Двинули к Прасковье. А та уже по дому шуршала, убирая разгром после бывшего сожителя. Осколки разбитой посуды звенели под веником, а она, причитая себе под нос, складывала в кучу то, что ещё можно было спасти. Увидев нас, поспешно вытерла руки о передник и поклонилась.

— Барин! Проходите! Кваску может испьете?

— Прасковья, — начал я деликатно, — слышал, что у Игната инструмента всякого было в достатке. Нам бы кое-что одолжить на время, пока свой арсенал не обновим.

Объяснил ей суть вопроса — нужен инструмент, материалы для большого дела.

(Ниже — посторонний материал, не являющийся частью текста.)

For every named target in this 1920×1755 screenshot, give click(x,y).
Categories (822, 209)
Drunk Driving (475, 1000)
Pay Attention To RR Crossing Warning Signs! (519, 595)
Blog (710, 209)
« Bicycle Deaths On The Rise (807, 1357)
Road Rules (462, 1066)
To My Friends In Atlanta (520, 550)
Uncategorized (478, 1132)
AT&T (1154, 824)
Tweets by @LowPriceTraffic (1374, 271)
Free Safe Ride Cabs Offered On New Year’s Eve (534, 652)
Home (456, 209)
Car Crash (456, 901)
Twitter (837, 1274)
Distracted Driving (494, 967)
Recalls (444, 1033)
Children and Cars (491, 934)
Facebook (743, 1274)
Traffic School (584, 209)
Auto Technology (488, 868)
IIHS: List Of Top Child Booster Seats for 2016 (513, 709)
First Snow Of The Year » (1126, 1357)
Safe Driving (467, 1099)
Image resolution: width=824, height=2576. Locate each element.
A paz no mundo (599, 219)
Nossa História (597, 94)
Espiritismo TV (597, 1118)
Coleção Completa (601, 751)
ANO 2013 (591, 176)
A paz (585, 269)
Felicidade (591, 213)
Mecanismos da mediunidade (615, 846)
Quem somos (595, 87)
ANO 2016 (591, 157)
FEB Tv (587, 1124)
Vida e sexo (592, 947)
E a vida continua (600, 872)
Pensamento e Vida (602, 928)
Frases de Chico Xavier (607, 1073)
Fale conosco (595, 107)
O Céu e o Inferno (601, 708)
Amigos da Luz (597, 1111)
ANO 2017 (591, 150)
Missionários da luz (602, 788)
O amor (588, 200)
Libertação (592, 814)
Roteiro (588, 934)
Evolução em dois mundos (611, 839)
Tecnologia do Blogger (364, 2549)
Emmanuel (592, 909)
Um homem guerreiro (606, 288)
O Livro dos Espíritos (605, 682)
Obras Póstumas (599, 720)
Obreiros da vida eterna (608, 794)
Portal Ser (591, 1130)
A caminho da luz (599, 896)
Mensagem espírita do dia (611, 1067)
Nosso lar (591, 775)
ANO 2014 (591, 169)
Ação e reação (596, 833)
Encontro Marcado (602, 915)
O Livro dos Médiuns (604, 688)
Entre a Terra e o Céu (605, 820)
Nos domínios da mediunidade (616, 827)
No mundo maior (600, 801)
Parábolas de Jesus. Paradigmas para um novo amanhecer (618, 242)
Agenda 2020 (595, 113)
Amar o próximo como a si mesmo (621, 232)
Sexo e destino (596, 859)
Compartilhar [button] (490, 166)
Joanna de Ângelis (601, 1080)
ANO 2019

Хозяйка аж руками взмахнула, словно спешила отделаться от непрошеной обузы: 'Берите, барин, конечно берите! Вон сарай — там этот ирод много чего прятал годами. Боком и то не пройтись от добра всякого, а мне того барахла вовек не надо!

Она суетливо пошла вперёд, ведя нас к большому сараю за домом. Когда распахнула тяжёлые деревянные двери и мы зашли в сарай Игната… А там — настоящий клондайк для мастера. Петька так и присвистнул от удивления. По углам растыканы молотки всех размеров — от малюсеньких ювелирных до здоровенных плотницких. Рубанки выстроились рядком, будто солдаты на смотру, даже сверла какие-то нашлись — где он их достал — не понятно. Пара добрых пил с зубьями, острыми как у голодной акулы, блестели в полумраке. Молот кузнечный, весом не меньше пуда, рядом клещи разного калибра и наковальня — не большая, но добротная.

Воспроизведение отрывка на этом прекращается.